Howe found means of sending a letter to Governor Sorell offering to surrender and give information about his former associates on condition that he should be pardoned. He gave himself up to a military officer on this understanding, and was taken to Hobart gaol on 29 April 1817 where he was examined by the magistrates. Howe would quite probably have been pardoned, but at the end of July he escaped and again took to the bush.
Death
In October he was captured by two men, William Drew and George Watts. Howe's hands had been tied but he managed to free them, stabbed Watts, and then taking Watts's gun, shot Drew. For nearly a year he hid in the bush, but needing ammunition, on 21 October 1818 he was decoyed to a hut where William Pugh of the 48th regiment and a stock-keeper, Thomas Worrall, were hidden. All three fired and missed but during the struggle which followed, Howe was killed by blows on the head with a musket. Worrall later recalled those final minutes when he faced Howe:
"We were then about 15 yards from each other... He stared at me with astonishment, and, to tell you the truth, I was a little astonished at him, for he was covered with patches of kangaroo skins, and wore a black beard – a haversack and powder horn slung across his shoulders, I wore my beard also as I do now, and a curious pair we looked. After a moment's pause he cried out, 'Black beard against white beard for a million!' and fired; I slapped at him, and I believe hit him, for he staggered, but rallied again, and was clearing the bank between me and him when Pugh ran up, and with the butt end of his firelock knocked him down, jumped after him, and battered his brains out just as he was opening a clasp-knife to defend himself.'"[4]

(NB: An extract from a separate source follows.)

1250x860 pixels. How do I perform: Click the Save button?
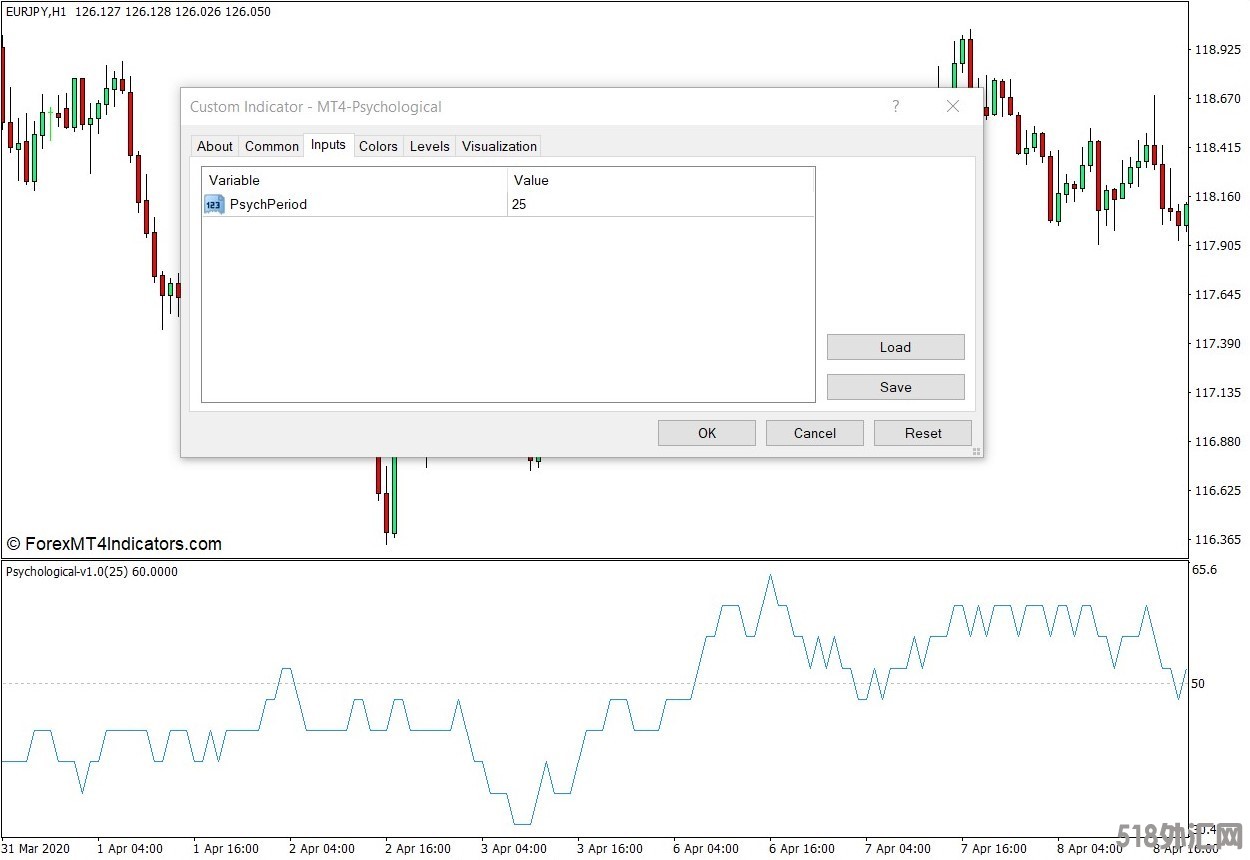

He was 31. Howe's head was cut off to take to Hobart,[5] while his body "was left to bleach in the woods".[6] Worrall received a third share of the reward, a pardon from his convict sentence, and free passage back to England.[5]
Conspiracy
Lua error in package.lua at line 80: module 'strict' not found. There is little doubt some of the most powerful men in Hobart and Launceston had arrangements with Howe and the most profitable of these partnerships was with the colony's wealthiest man, Edward Lord. This is not to suggest there were direct negotiations between the two, but rather understandings were reached. In this, the role played by Lord's wife, Maria, was crucial. Maria Lord not only ran her husband's affairs in his absence, as an ex-convict herself, she had the contacts and cultural understanding to negotiate with the bushrangers.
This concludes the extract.